D’autres États, comme l’Ohio, envisagent d’instaurer des obligations de transparence via des filigranes numériques ou des sanctions pénales en cas d’usurpation d’identité par IA. Plusieurs juridictions ont également légiféré sur l’usage des contenus synthétiques en période électorale.

Des voix divergentes au sein même de la tech

La proposition contraste également avec les appels à la régulation émanant de certains dirigeants d’entreprises technologiques. Sam Altman, PDG d’OpenAI, a déclaré en 2023 devant le Sénat américain que « l’intervention réglementaire des gouvernements sera essentielle pour limiter les risques liés à des modèles de plus en plus puissants ». Plus récemment, il a plaidé pour une approche basée sur les risques, assortie de lignes directrices claires afin d’éviter que les entreprises ne naviguent à vue entre les régulations locales.

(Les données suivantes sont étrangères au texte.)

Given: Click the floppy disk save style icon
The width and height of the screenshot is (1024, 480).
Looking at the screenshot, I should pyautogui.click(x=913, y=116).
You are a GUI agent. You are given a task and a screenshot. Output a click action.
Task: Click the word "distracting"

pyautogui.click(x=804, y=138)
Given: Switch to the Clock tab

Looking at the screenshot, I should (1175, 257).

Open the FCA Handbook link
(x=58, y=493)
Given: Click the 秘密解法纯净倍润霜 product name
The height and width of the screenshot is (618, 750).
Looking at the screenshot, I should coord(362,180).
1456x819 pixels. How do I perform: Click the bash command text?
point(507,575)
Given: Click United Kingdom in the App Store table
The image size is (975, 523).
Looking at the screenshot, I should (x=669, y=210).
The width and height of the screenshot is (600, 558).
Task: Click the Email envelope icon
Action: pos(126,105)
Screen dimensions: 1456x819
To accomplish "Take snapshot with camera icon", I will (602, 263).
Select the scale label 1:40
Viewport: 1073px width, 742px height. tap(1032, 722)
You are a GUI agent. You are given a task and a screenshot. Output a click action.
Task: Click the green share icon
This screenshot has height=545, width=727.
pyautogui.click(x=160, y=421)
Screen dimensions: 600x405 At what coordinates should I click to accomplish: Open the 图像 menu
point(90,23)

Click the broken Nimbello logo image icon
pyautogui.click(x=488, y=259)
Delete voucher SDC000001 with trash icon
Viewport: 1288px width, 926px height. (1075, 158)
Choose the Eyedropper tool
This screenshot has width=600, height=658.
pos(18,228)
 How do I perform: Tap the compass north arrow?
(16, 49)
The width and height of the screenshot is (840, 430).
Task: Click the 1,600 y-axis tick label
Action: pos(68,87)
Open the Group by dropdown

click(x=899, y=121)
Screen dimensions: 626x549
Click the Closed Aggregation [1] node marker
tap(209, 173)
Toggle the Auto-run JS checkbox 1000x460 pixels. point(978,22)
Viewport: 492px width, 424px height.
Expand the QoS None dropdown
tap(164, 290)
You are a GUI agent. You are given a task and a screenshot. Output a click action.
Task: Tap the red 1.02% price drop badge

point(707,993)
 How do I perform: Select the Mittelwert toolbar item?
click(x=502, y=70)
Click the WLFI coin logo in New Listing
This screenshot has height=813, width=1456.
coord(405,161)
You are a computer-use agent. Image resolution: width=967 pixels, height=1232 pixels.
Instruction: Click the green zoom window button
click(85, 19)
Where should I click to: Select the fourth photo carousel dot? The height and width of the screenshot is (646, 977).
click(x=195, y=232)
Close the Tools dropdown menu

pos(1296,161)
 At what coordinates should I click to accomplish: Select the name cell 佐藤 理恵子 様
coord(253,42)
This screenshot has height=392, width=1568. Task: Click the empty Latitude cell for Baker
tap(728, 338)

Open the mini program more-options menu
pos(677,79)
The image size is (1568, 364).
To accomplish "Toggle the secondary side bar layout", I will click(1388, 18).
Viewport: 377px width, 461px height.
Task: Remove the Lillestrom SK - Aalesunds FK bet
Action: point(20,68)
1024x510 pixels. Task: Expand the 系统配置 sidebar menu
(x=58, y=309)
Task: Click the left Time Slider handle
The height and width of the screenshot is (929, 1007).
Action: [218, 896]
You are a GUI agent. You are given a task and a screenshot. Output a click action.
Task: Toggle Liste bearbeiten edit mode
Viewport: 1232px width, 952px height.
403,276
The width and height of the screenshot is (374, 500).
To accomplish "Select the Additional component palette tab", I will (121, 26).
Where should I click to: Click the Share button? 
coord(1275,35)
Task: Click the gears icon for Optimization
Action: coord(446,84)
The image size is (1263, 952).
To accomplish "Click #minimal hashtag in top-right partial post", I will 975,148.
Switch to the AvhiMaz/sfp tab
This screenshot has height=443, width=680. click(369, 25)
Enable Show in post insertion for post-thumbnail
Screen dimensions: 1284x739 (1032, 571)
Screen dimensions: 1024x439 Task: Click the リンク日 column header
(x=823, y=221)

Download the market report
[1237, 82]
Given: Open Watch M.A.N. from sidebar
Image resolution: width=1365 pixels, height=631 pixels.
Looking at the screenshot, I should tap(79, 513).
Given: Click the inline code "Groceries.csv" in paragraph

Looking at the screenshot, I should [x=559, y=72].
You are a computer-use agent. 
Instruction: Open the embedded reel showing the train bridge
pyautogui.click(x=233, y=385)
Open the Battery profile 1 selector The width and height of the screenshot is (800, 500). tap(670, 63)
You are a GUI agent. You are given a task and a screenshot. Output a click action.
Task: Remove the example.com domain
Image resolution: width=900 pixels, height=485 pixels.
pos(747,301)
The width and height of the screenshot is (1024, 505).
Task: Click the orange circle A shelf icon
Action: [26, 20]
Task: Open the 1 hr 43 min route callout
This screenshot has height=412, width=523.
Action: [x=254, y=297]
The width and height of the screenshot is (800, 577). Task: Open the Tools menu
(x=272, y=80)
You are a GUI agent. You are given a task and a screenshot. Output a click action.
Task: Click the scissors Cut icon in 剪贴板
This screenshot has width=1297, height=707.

D’autres acteurs du secteur, y compris au sein de Microsoft ou d’Anthropic, ont exprimé des inquiétudes similaires, l’absence de régulation centralisée, conjuguée à l’interdiction de toute initiative locale, pourrait accentuer la défiance du public sans garantir une sécurité juridique suffisante pour les développeurs d’IA.

Un débat à fort enjeu géopolitique

L’administration Trump justifie cette approche par la nécessité de maintenir le leadership américain dans la course mondiale à l’IA, face à la Chine notamment. Pour Le vice-président JD Vance  « l’excès de régulation pourrait tuer une industrie en plein essor ». Cette posture s’inscrit dans une stratégie de libéralisation assumée, illustrée aussi par la levée annoncée des restrictions sur l’exportation de puces IA vers certains pays.

Reste que le texte devra franchir plusieurs étapes avant d’être adopté. Il a passé un premier cap en commission budgétaire à la Chambre, mais devra encore être voté par l’ensemble des représentants, puis transmis au Sénat.